Weekly digest: what’s happening in open science?

Steph Macdonald

Featuring the rising tide of article processing charges and preprints, the changes to the ways in which journals are judged and the limited value of social media in increasing the reach of research

Are rising article processing charges a concern for authors? via The Publication Plan

A recent article in LIBER Quarterly showed that article processing charges (APCs) increased at three times the rate of average inflation between 2005 and 2018. However, despite the stark rise in cost, the number of articles published remained consistent. In addition, the introduction of APCs to two open access journals, eLife and Royal Society Open Science, was not found to be associated with any significant change in the number of articles published. These results were mirrored in a similar study of journals that flipped to an open access model between 2006 and 2014. Perhaps even more surprising was the observation that the higher APCs imposed by the four largest commercial open access publishers did not serve as a deterrent to prospective authors and were instead associated with a rise in the number of published articles. It is possible that increasing a journal’s APCs may actually have a positive effect on the journal’s perceived prestige, potentially leading to a climate whereby higher impact factor journals demand the highest APCs.

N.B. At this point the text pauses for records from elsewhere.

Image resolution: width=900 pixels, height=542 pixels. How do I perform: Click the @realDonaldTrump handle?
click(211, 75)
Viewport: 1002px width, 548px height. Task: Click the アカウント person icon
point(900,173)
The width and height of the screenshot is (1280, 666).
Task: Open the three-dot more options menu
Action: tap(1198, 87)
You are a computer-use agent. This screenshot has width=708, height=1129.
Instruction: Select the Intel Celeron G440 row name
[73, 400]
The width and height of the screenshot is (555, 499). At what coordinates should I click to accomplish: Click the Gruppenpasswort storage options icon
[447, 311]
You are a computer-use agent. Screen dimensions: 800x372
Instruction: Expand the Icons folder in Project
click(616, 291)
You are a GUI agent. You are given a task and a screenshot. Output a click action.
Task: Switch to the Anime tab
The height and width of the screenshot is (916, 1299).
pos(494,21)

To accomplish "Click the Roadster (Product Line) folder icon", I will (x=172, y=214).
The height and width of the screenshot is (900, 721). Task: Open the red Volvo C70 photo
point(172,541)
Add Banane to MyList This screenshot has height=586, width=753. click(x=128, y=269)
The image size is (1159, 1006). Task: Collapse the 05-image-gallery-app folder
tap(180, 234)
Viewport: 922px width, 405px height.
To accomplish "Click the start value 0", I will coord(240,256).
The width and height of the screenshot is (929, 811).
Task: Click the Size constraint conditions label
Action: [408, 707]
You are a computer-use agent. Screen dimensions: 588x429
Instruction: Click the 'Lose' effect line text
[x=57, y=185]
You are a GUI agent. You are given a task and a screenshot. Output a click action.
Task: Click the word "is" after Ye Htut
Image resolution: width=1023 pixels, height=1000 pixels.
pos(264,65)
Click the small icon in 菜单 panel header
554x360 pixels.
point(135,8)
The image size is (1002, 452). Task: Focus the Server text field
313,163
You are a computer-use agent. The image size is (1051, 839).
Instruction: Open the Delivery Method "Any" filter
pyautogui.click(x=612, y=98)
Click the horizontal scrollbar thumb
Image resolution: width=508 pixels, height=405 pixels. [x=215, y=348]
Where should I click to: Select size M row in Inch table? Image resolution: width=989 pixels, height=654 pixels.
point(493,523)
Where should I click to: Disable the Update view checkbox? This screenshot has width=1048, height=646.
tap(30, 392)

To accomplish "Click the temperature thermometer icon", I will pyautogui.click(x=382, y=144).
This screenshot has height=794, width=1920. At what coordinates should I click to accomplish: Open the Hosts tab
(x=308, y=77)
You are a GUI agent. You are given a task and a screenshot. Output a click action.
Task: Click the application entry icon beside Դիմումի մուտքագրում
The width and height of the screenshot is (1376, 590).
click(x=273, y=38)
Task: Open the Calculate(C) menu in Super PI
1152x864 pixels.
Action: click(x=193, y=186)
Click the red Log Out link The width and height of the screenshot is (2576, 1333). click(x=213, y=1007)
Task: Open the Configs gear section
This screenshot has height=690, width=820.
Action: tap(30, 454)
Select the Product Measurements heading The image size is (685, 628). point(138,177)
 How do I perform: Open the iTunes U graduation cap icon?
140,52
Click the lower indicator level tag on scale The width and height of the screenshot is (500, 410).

Judgement Day for journal impact factors via Nature

This week, a group of stakeholders in academic publishing presented their ideas on alternative metrics for assessing the quality of journals. Despite initiatives such as the San Francisco Declaration on Research Assessment, impact factor remains the basis on which journals and, in turn, researchers are judged. Fresh assessment criteria suggest that a journal’s performance can be measured by five key components, namely the registration, curation, evaluation, dissemination and availability of research data and knowledge. The authors also emphasized the need for clear, understandable, adaptive and reproducible assessment criteria. A change in journal evaluation would need to be driven by a multi-stakeholder group, mirroring other successful non-profit organizations such as Crossref and ORCID. Together, these groups will be able to not only manage and develop the standard of such evaluations but also produce educational information for researchers.

How well are tweets really heard? via The Scholarly Kitchen

Since the development of social media, its value in increasing the dissemination of published research has been hotly debated. Although previous findings have suggested that social media sharing can help to increase article citation rates, the poor methodology of these studies has been criticized. Recent randomized controlled trials have attempted to isolate the effects of social media on article downloads and citations, and have revealed some very interesting trends. Two trials investigating papers in Circulation and the International Journal of Public Health showed that, after social media intervention, there was little difference in the median 30-day page views. A similar trial on papers published in the Journal of the American College of Radiology found that tweets from journal editors’ personal accounts were more likely to increase article page visits than tweets from the journal’s account were. The article concludes that, although social media engagement has little impact on research dissemination within the academic community, it may still offer other benefits, such as communicating research to the general public.

Quantifying the popularity of preprints via bioRxiv

In recent years, preprints, which are online versions of research papers that precede peer review and publication, have become increasingly popular. To quantify their popularity, a recent study analysed data from the 37 648 articles posted to the preprint server bioRxiv in its first five years. Half of these were posted between January and November 2018, with an average of 2100 new posted per month. Preprint downloads have also been on the rise. Over 1 100 000 preprints were downloaded in October 2018 alone, showing an 82% increase from the previous year. This analysis demonstrates the growing popularity of preprints among both authors and readers.